21 Dicembre 2006 | di

La fine dell’anno è stata segnata da fatti molto sgradevoli: in tutta Italia, in città grandi o in piccoli centri, si sono verificate violenze perpetrate da ragazzini minorenni su compagne e compagni di scuola – fra cui alcuni disabili – e talvolta persino su professori. Un particolare, comune a tutti gli episodi, colpisce: a rivelarli non sono state le vittime ma gli stessi colpevoli, che si sono vantati delle bravate a voce o diffondendo in rete – e mettendo in vendita – filmati e immagini dei fatti. Una prova ulteriore della mancanza di coscienza morale dei ragazzi, che rivela, in soggetti di questa età, un totale deficit di educazione.
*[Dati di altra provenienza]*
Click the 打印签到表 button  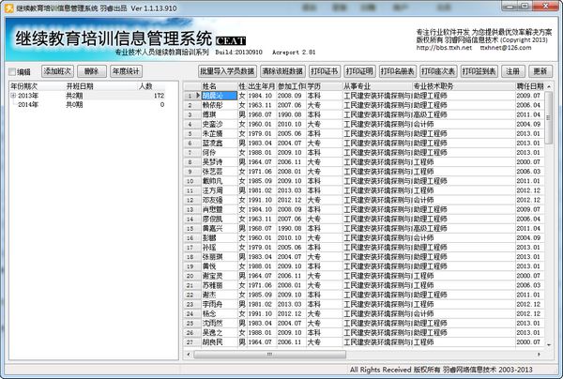(x=481, y=71)
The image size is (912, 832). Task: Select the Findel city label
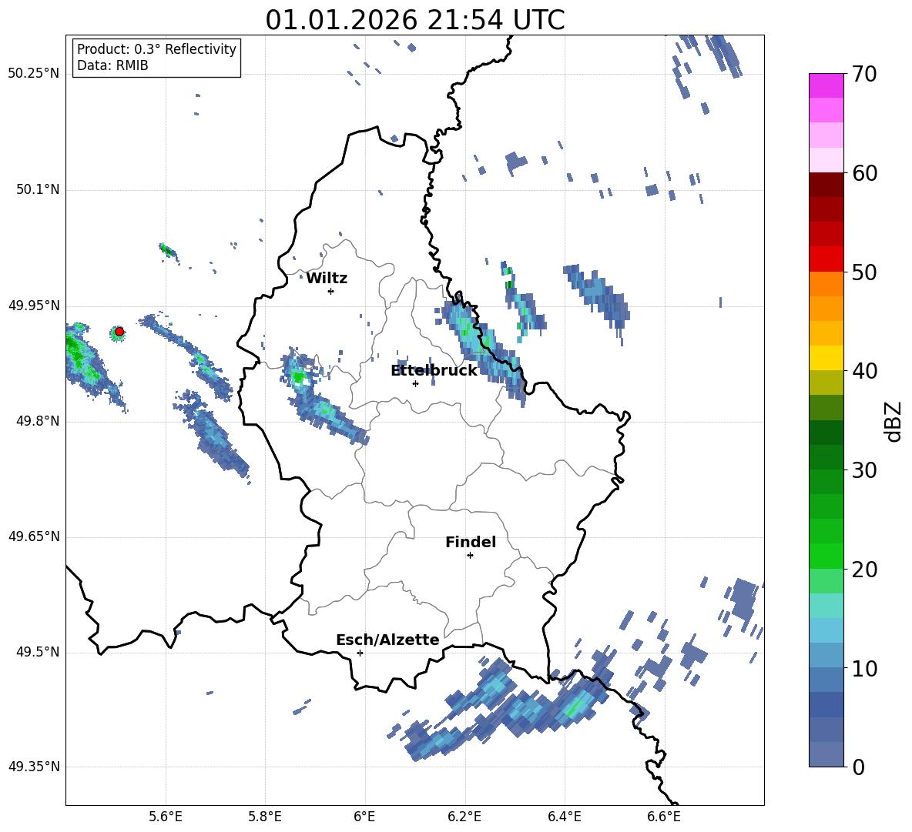(x=471, y=542)

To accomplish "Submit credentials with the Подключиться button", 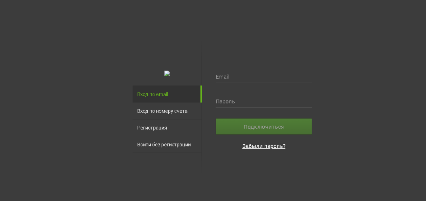I will tap(263, 126).
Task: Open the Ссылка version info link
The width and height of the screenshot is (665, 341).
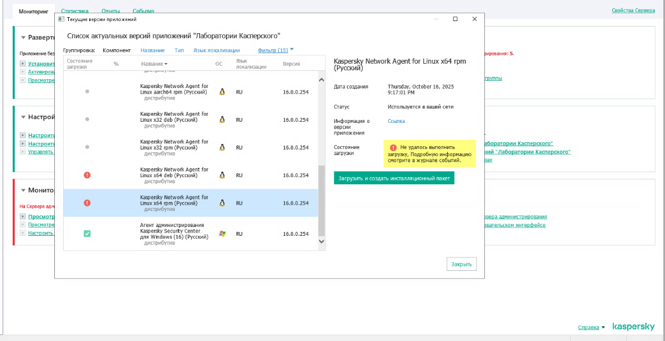Action: tap(396, 121)
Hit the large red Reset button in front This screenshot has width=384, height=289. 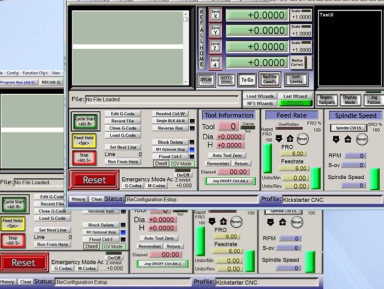[94, 180]

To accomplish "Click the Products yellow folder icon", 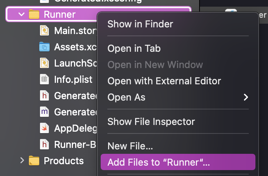I will point(34,161).
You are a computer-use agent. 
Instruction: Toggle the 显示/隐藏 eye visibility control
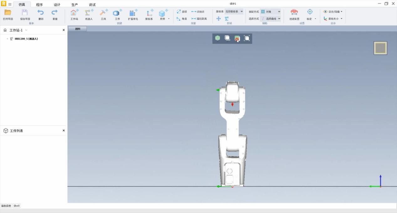(333, 12)
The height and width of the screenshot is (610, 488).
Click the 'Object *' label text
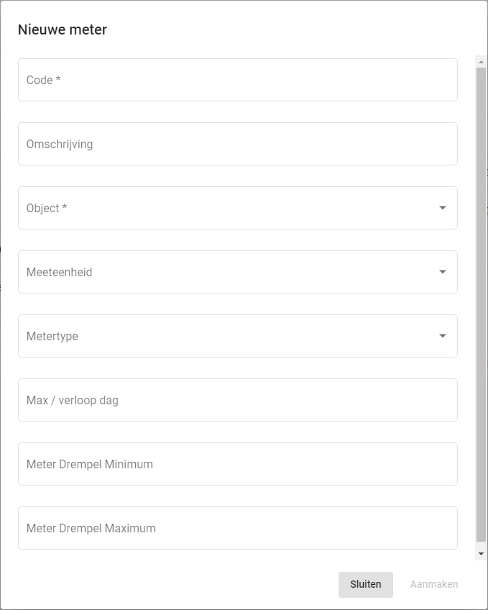pos(47,208)
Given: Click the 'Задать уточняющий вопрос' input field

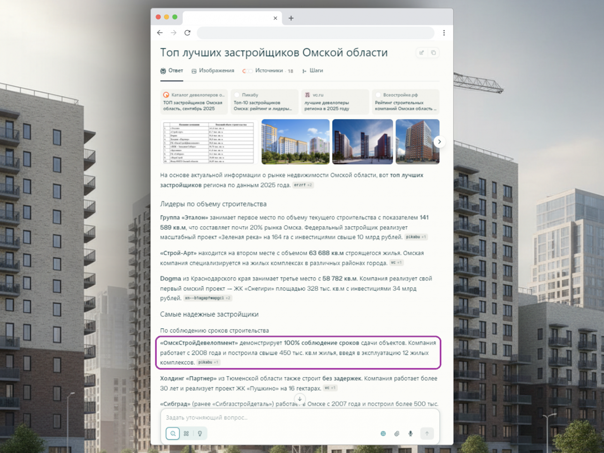Looking at the screenshot, I should pos(300,417).
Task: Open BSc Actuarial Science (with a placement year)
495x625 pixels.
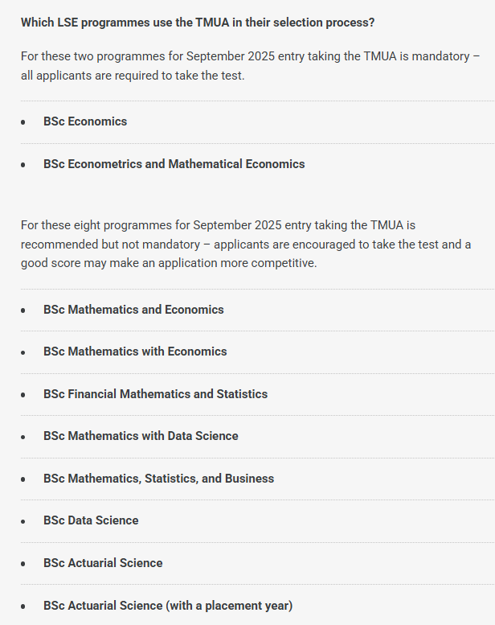Action: (168, 605)
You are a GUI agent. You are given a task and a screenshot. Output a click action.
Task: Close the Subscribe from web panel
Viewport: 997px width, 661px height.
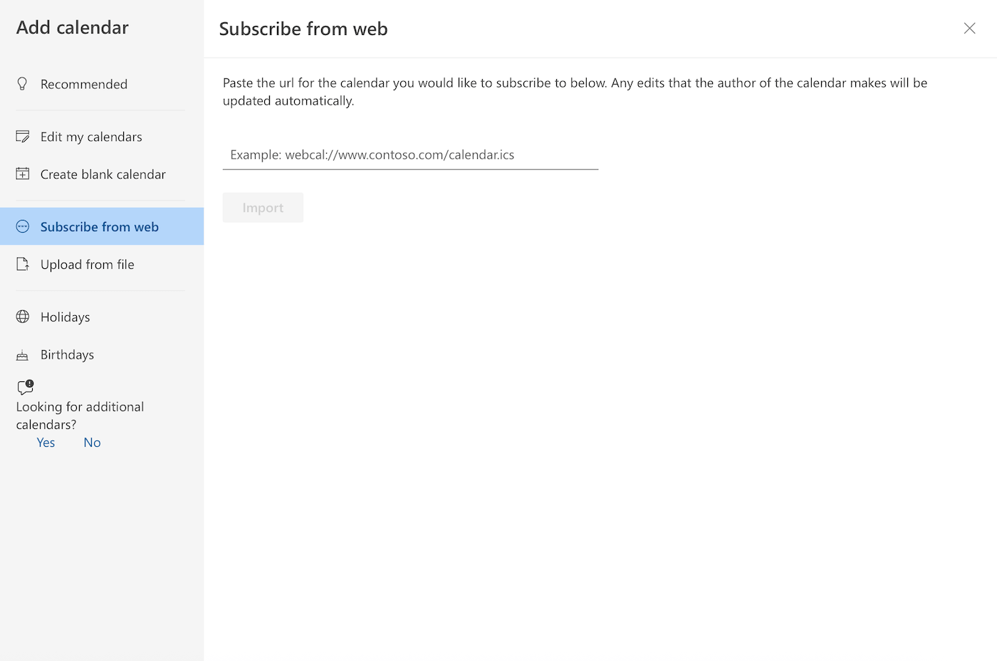point(969,28)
Vuoto di educazione confermato dal fatto che in alcuni casi i genitori si sono schierati al fianco dei figli per proteggerli dalla giustizia.
Sono indizi gravi e sintomatici di un degrado culturale e morale della nostra società che spaventa e per il quale non è facile trovare soluzioni serie, almeno a breve scadenza.
Non abbiamo voluto vedere i segni di un disastro annunciato. Su autobus e treni ragazzi maleducati non lasciano il posto ai passeggeri anziani o alle madri con bambino, ma spesso lo conservano protervamente, anche sotto gli sguardi e i commenti irati di altri passeggeri. Le scuole medie inferiori e superiori sono spesso sporche e devastate, all’interno e all’esterno, e più che luoghi di studio sembrano teatro di battaglie scatenate da violenti che disprezzano l’attività culturale. I professori – a cui di frequente si rimprovera di essere apatici e di non trasmettere entusiasmo e amore per la cultura – non trovano alcuna solidarietà presso le famiglie, anzi i genitori li accusano di non sapere tenere la disciplina e di non sapere educare, rovesciando su di loro la responsabilità del cattivo comportamento dei figli.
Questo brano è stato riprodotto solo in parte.